NorthWest Biotherapeutics Inc (NWBO)

[Rkmatters]

Okay, so I saw your next post, he's correct, it's the overall trial. Not that that point matters, as events are taking longer. It doesn't change that point, PFS events may be late, but vaccine events are not coming in too soon. Her comments wouldn't make sense if they were.

Actually, Management has explained the screening vs enrollment difference. They could have halted the expanded access as the enrollment period of psPD is done, and they don't need to spend on treatment of any more patients. Or, the screening pipeline is done.

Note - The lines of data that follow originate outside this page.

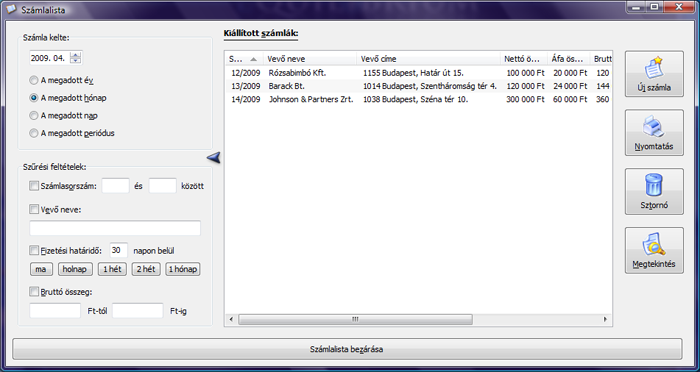Click the Új számla document icon
The image size is (700, 372).
tap(654, 68)
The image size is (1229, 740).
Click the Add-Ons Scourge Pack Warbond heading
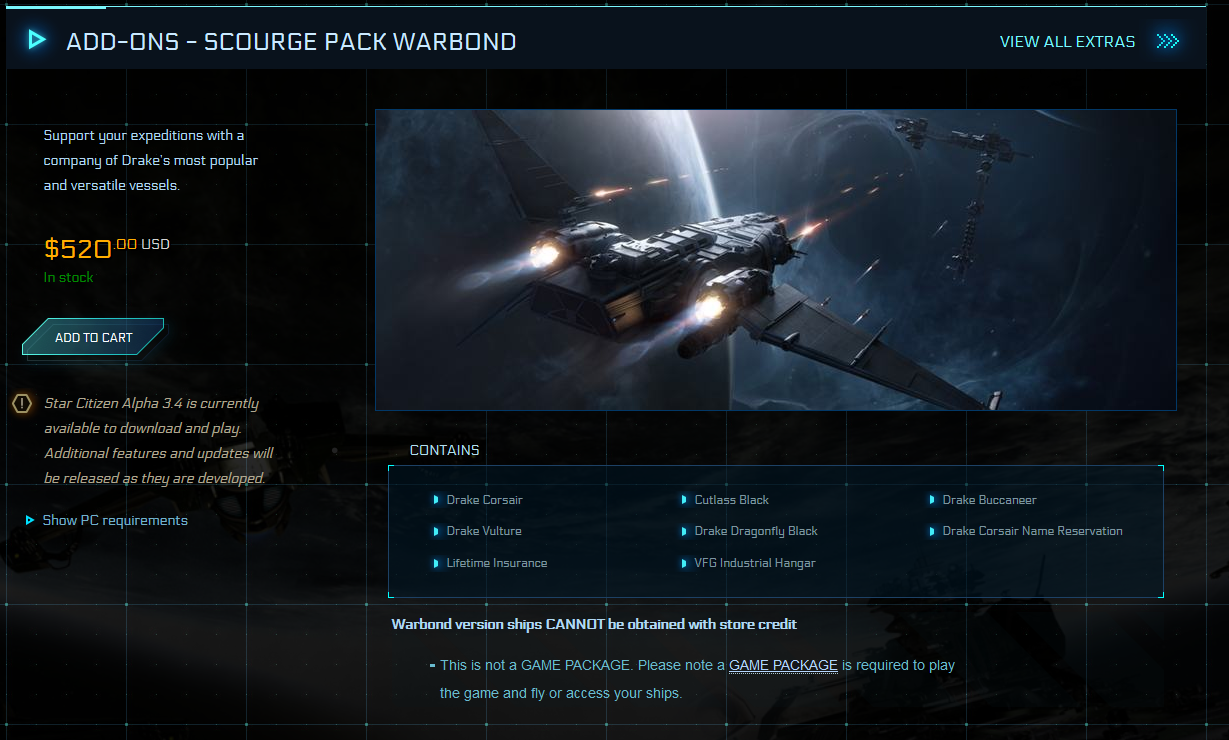291,41
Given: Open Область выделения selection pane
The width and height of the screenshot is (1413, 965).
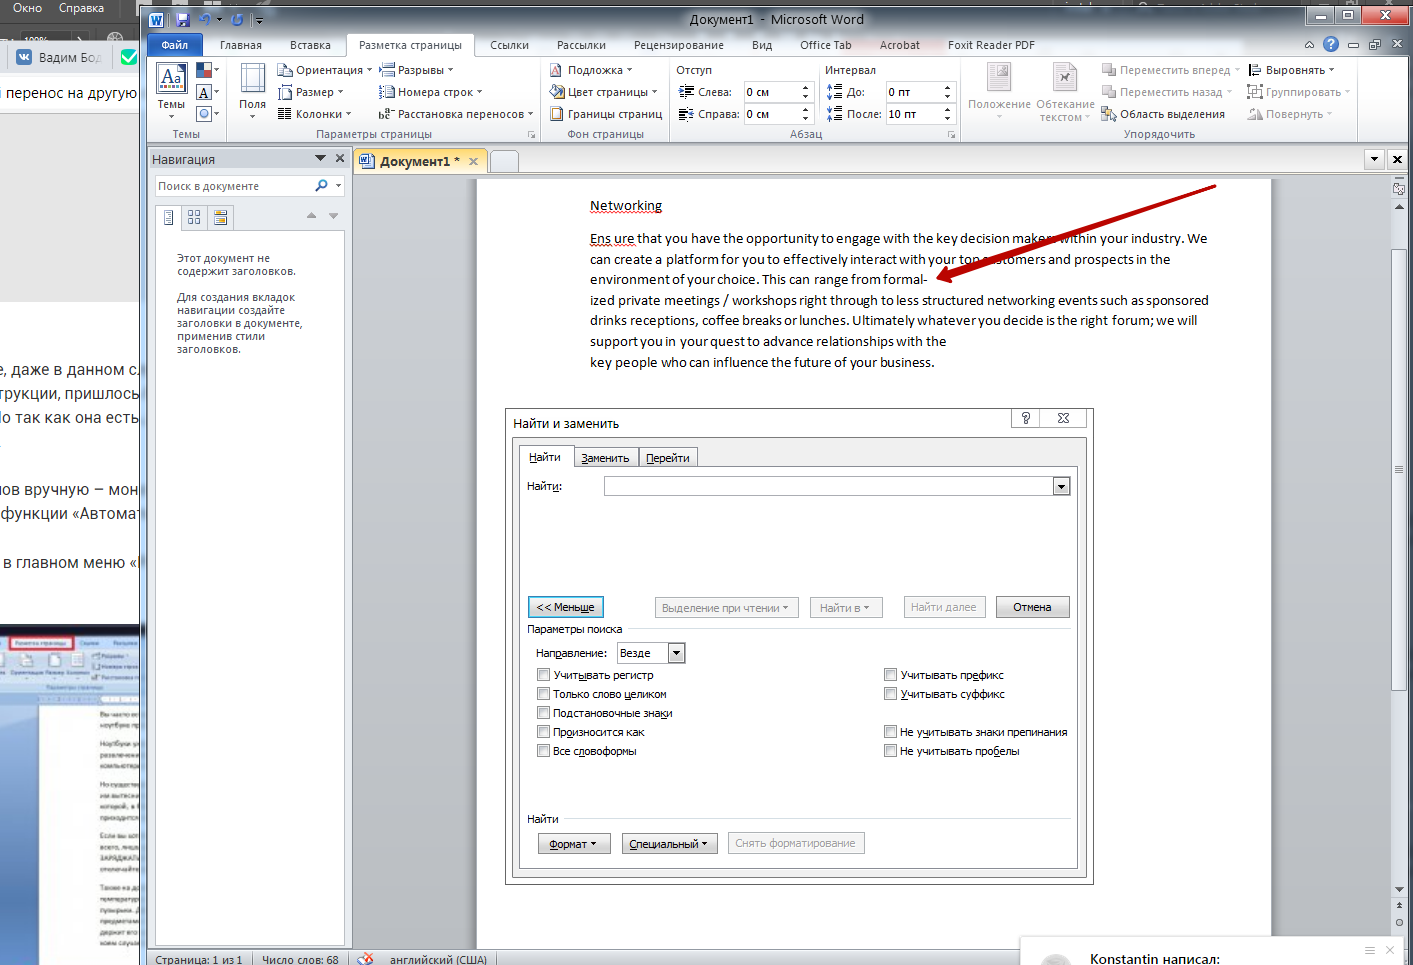Looking at the screenshot, I should click(1163, 114).
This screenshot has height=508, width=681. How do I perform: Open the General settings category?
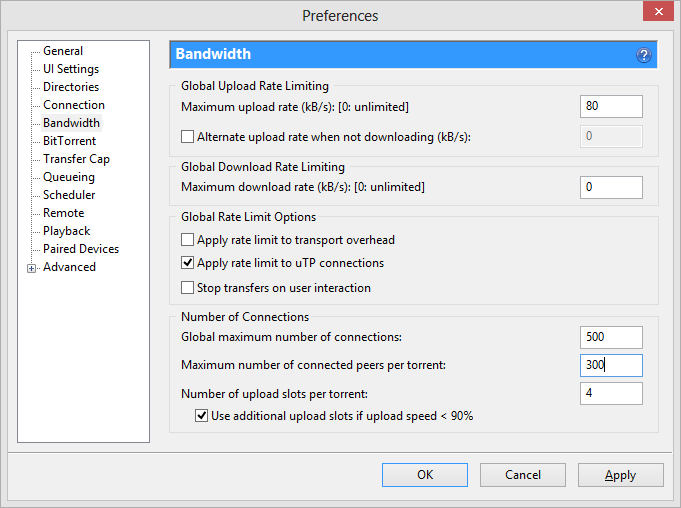63,51
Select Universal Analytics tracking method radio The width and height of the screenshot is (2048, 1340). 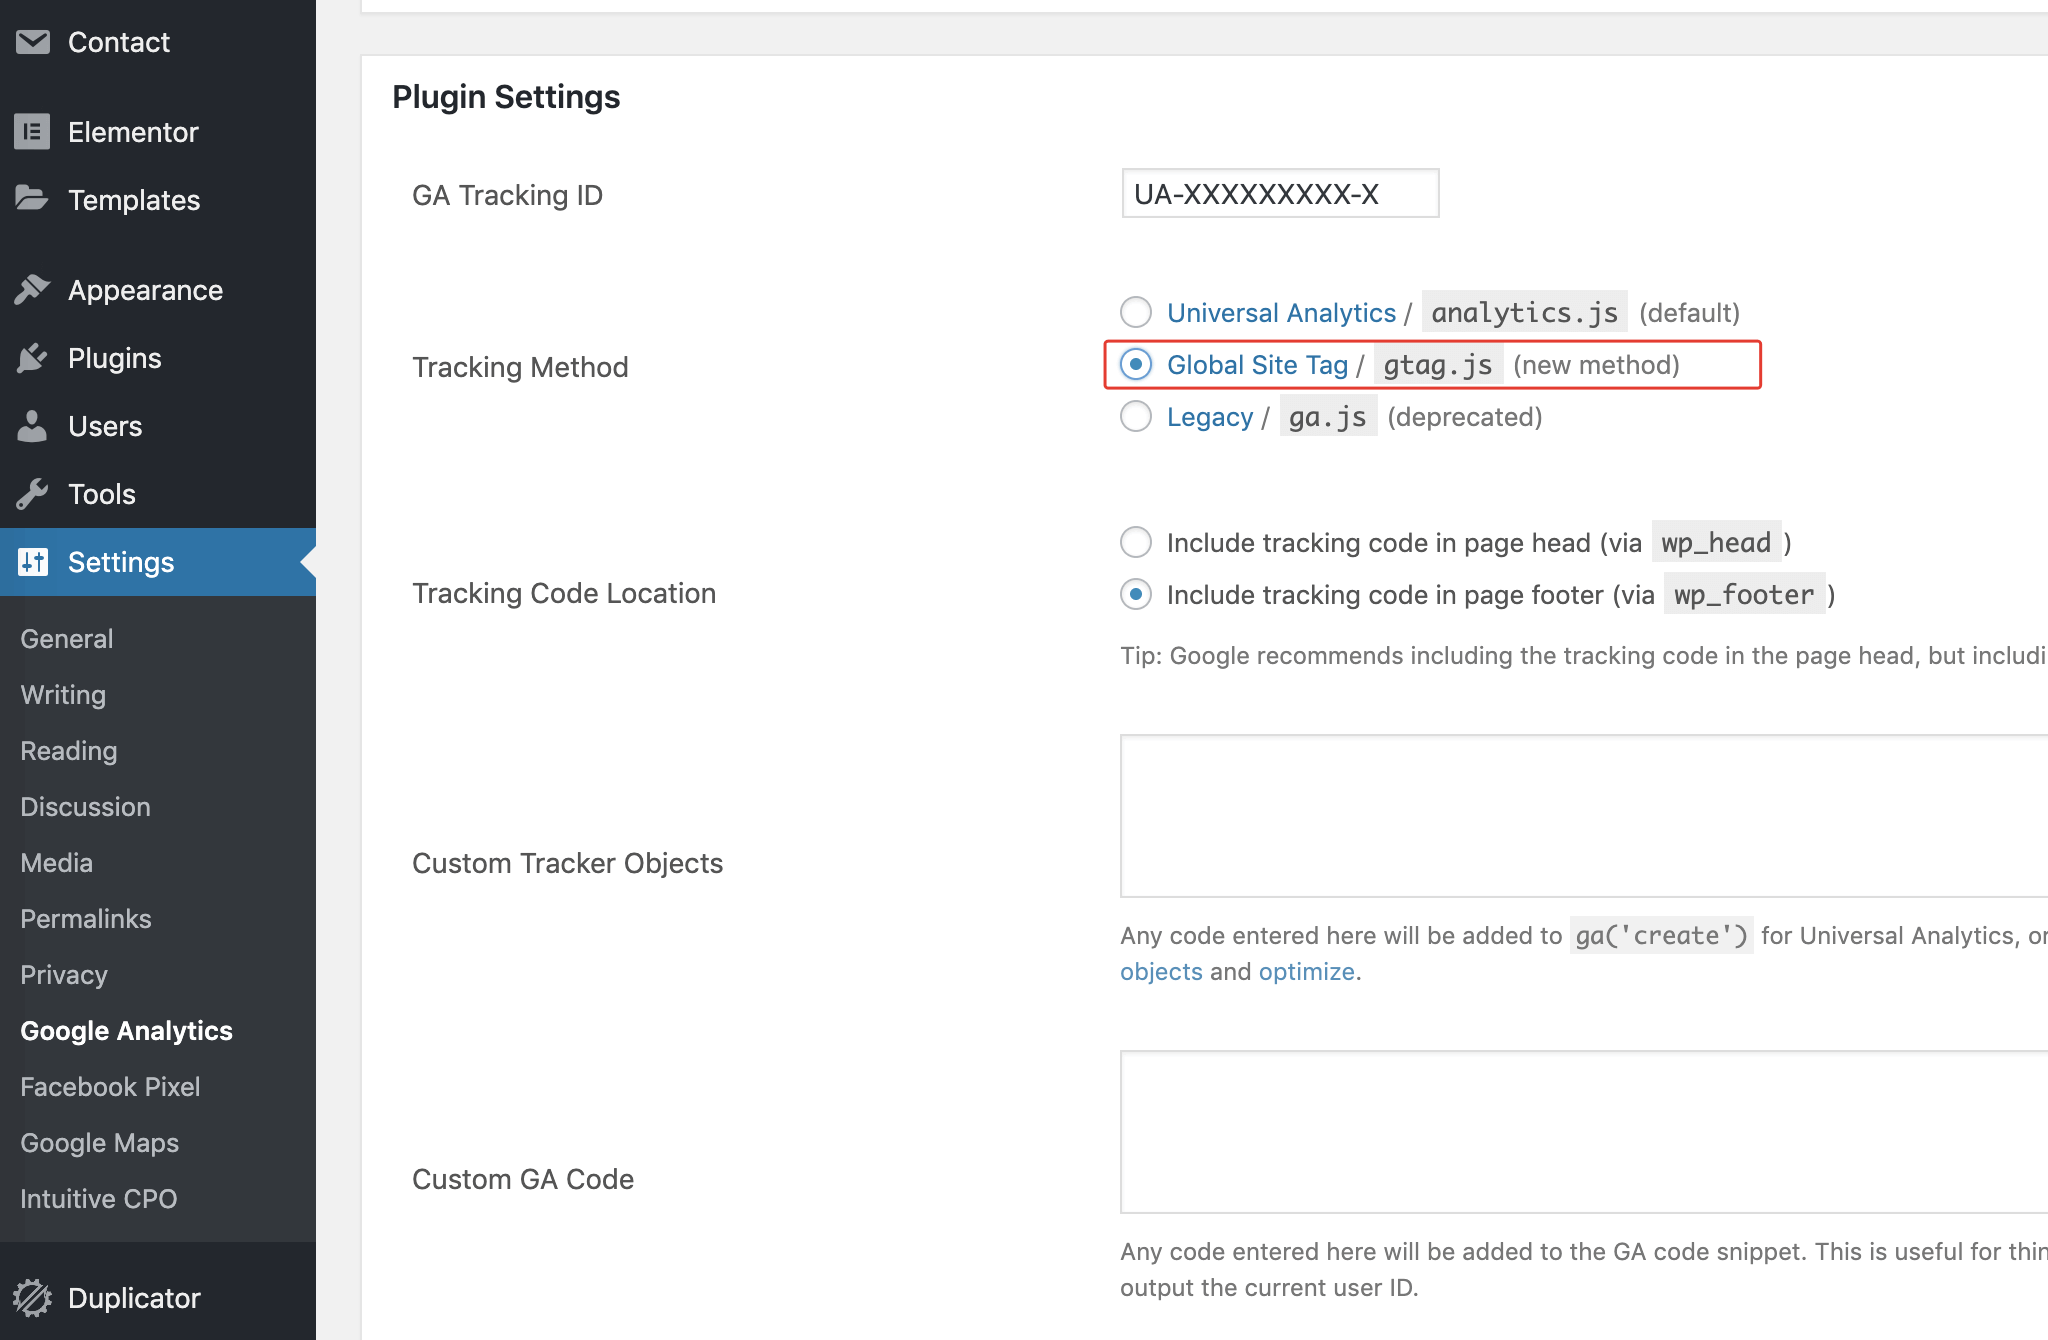(1136, 313)
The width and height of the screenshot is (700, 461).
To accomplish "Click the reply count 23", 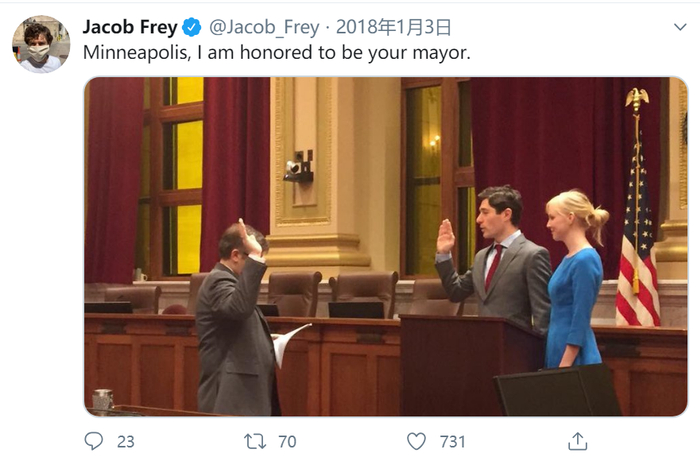I will pos(126,441).
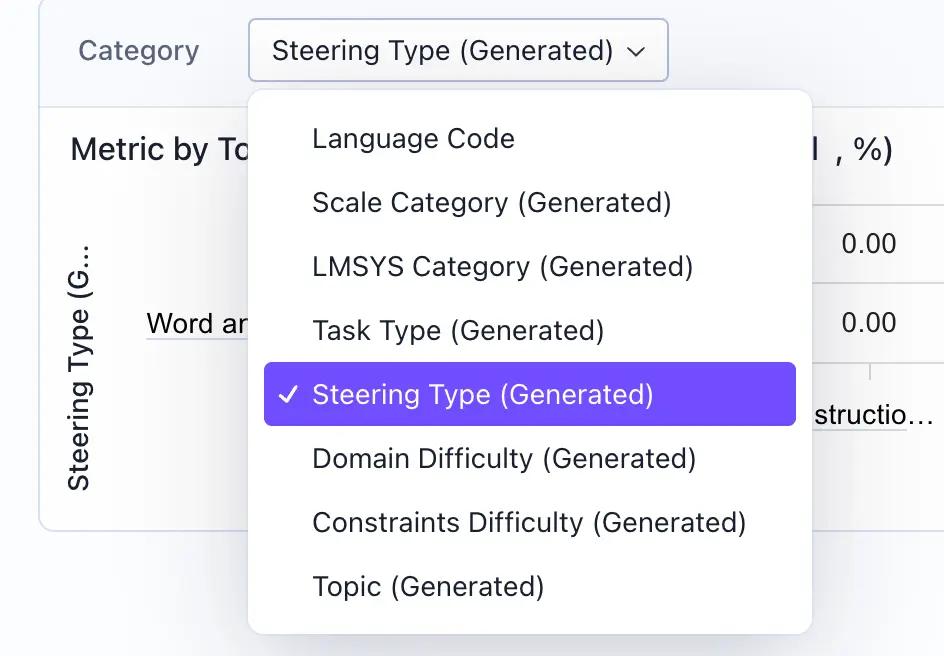Click the 0.00 cell above the "Word ar..." row
The width and height of the screenshot is (944, 656).
(868, 244)
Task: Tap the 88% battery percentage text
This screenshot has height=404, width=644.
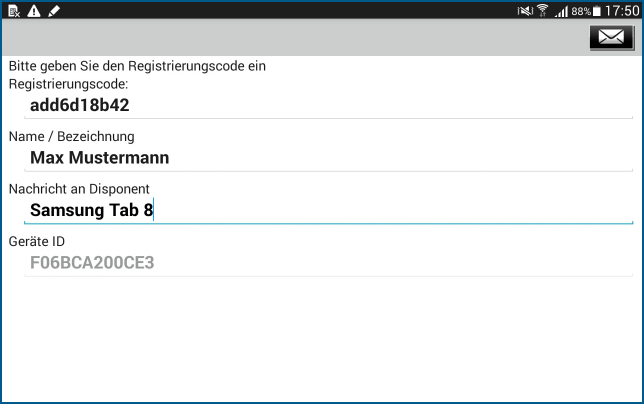Action: tap(580, 11)
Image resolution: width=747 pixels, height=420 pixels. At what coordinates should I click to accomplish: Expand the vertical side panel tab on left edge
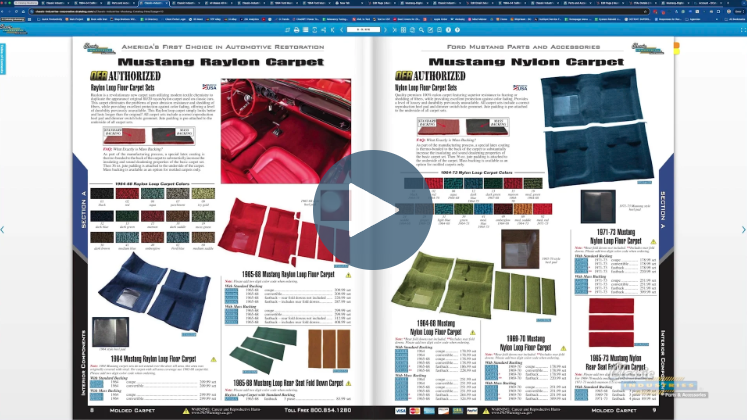pos(3,58)
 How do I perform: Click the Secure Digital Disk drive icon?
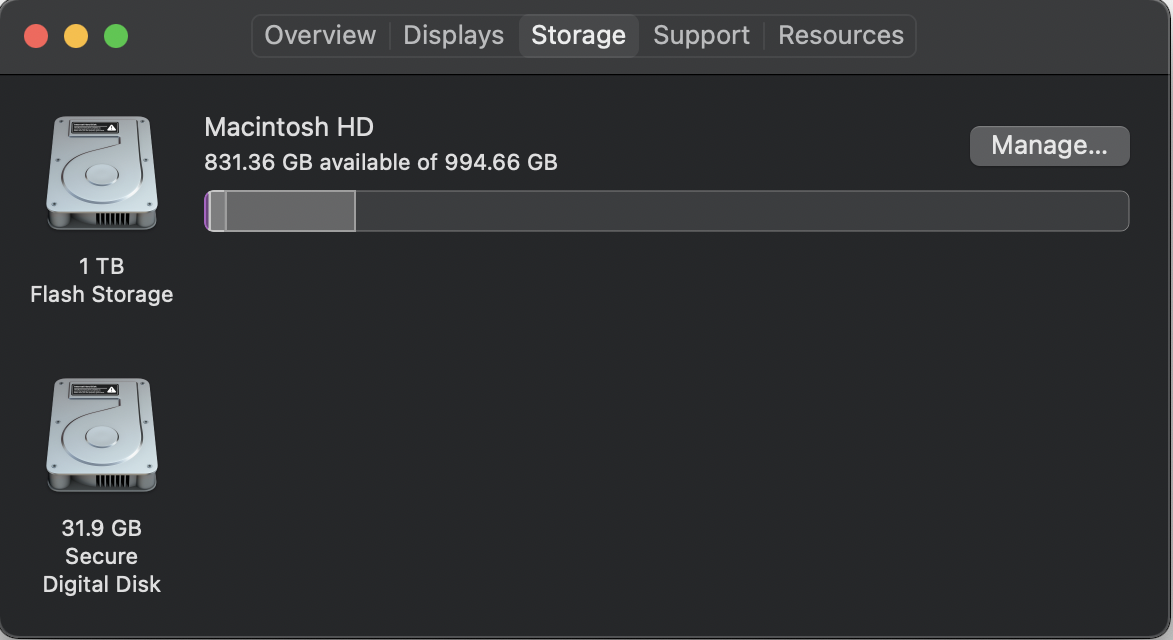pyautogui.click(x=101, y=435)
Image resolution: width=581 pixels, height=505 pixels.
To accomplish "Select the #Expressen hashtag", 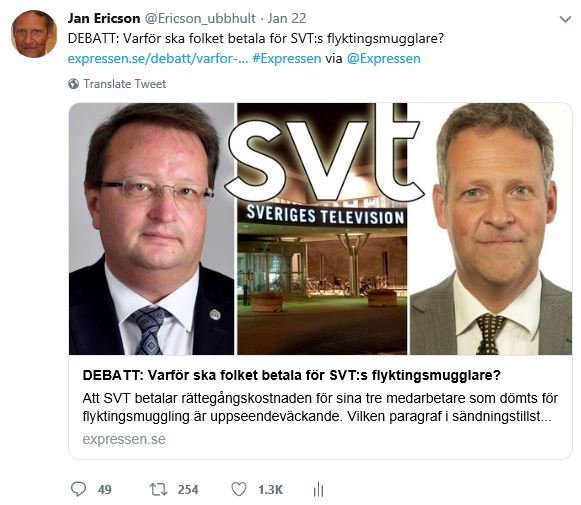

http://nwbio.com/wp-content/uploads/2013/06/press2013.03.07.pdf

The Phase III study is still adding clinical sites even with the halt in place. They anticipate enrolling more patients, that is clear. The fact that their SEC statement referred to enrollment as good news, to me that means it was complete (per the 348 count). We are just going to have to disagree on that. But with the data submission the enrollment count may need to go up considerable if AVII's theory over the halt is correct, I'll agree with you there. My view is that the Company raised financing now, to get money in place to gear up for full steam ahead on enrolling once it resumes. The thing about this last capital raise is were not told what the money would be used for. That is unlike NW Bio, they always tell us. Yet at the same time we also know that they have no intention of discussing the Phase III data submission while it is in the midst of a regulatory process. And so I see this raise being related, and earmarked for DCVax-L, if the regulators agree to an endpoint change. It is the only thing that makes sense of why they would accept toxic terms, that aligns with my perception of the company executives not being corrupt. I do see the manufacturing pricing deal with Cognate was done in Cognate's best interest, but that doesn't mean that I think their behavior is criminal. At the end of the day, they are trying to get a GBM treatment through. If submitting for an endpoint change leads to better chance of trial success, then they will seek to do it. It would be a smart move. Again, assuming this is their pursuit, once they get the regulators go-ahead to proceed they could be done enrolling in a few months, they have the funds now.

If their screening halt is lifted soon and we learn that they do need to recruit more patients, within their PR they should provide details exactly where enrollment is at. (Hopefully we will learn 348 or more patients at that time! I would like to see they really weren't misleading on "good news" comments for once.) They also should specifically express when they anticipate completing enrollment and give clear timeline on when shareholders should expect to hear an update. Those kind of moves may minimize any perceived backlash over a trial enlargement. Changing the trial to an OS endpoint isn't a bad thing, if it leads to a better chance for success. Even if it does mean adding as many patients as you suggest to the trial, the study will not need a confirmation trial later on. I'm reviewing this as good news for GBM patients, as if the vaccine works, it's because it helps overall survival. Okay that we disagree there too.